◆ Work instructions:
With the line containing "Open Lists icon in sidebar" as the starting point, output the remaining lines of the data exactly as they are, through the last.

++++ Data for analysis

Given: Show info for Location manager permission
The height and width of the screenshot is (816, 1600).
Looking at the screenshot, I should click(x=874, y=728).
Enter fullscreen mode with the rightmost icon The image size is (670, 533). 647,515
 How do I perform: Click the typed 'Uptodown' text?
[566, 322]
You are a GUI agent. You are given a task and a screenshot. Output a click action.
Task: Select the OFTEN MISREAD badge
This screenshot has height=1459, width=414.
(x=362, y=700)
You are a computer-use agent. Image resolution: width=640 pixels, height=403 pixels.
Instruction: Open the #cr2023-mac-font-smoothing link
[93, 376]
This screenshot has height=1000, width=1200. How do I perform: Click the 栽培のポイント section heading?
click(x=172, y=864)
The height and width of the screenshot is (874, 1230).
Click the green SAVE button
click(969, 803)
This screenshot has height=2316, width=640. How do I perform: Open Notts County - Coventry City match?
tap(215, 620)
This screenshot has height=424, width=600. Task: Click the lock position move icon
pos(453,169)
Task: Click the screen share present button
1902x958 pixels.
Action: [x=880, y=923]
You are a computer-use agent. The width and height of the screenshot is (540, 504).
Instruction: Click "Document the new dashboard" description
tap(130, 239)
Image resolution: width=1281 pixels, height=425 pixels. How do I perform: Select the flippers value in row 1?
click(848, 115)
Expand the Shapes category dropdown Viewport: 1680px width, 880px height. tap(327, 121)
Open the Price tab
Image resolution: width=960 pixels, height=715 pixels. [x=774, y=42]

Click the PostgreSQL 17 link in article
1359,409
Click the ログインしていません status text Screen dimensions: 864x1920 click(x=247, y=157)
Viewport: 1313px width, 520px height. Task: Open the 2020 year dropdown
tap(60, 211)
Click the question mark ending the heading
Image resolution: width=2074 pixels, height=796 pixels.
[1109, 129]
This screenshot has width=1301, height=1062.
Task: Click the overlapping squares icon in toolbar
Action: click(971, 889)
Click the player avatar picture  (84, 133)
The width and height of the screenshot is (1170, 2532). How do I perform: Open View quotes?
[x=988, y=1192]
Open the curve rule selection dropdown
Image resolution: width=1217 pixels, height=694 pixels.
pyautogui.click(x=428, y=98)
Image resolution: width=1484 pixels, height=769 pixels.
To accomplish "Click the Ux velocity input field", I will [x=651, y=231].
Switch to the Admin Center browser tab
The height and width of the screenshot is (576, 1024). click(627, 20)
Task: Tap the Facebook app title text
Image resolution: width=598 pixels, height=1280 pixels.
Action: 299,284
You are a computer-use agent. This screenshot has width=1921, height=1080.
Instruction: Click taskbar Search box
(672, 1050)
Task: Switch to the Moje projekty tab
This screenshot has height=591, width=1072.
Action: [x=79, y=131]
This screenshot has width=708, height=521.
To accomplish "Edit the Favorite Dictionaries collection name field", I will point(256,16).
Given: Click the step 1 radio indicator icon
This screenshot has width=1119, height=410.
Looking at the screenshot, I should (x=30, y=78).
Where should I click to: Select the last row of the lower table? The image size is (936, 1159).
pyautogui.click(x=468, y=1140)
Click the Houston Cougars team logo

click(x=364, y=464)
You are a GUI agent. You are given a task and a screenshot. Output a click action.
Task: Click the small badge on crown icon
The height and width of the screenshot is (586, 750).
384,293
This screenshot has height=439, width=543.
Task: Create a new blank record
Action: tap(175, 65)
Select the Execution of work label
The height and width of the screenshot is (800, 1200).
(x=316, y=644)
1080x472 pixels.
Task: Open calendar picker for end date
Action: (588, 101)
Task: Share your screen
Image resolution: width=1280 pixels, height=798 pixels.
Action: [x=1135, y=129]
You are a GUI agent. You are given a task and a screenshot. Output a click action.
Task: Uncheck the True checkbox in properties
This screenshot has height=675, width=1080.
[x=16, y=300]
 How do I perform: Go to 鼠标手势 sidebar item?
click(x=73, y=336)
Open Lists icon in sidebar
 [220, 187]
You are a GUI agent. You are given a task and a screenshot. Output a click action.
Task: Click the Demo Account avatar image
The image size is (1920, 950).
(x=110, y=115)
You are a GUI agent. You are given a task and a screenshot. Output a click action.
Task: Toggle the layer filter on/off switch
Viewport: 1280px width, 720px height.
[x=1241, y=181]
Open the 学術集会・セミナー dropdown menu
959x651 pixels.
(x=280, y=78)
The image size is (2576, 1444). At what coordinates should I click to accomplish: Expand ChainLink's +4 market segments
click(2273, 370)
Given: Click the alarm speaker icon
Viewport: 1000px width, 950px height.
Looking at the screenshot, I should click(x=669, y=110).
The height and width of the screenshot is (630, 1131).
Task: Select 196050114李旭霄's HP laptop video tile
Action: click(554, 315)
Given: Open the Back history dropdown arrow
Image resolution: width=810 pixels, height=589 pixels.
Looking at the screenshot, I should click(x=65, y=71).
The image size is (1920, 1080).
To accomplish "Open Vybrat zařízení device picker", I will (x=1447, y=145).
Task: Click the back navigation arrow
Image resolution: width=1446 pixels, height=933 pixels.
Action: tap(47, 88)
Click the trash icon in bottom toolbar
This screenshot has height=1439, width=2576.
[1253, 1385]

++++++++

◆ Your response:
Open Lists icon in sidebar
 [220, 187]
You are a GUI agent. You are given a task and a screenshot. Output a click action.
Task: Click the Demo Account avatar image
The image size is (1920, 950).
(x=110, y=115)
You are a GUI agent. You are given a task and a screenshot. Output a click action.
Task: Toggle the layer filter on/off switch
Viewport: 1280px width, 720px height.
[x=1241, y=181]
Open the 学術集会・セミナー dropdown menu
959x651 pixels.
(x=280, y=78)
The image size is (2576, 1444). At what coordinates should I click to accomplish: Expand ChainLink's +4 market segments
click(2273, 370)
Given: Click the alarm speaker icon
Viewport: 1000px width, 950px height.
Looking at the screenshot, I should click(x=669, y=110).
The height and width of the screenshot is (630, 1131).
Task: Select 196050114李旭霄's HP laptop video tile
Action: click(554, 315)
Given: Open the Back history dropdown arrow
Image resolution: width=810 pixels, height=589 pixels.
Looking at the screenshot, I should click(x=65, y=71).
The image size is (1920, 1080).
To accomplish "Open Vybrat zařízení device picker", I will (x=1447, y=145).
Task: Click the back navigation arrow
Image resolution: width=1446 pixels, height=933 pixels.
Action: tap(47, 88)
Click the trash icon in bottom toolbar
This screenshot has height=1439, width=2576.
[1253, 1385]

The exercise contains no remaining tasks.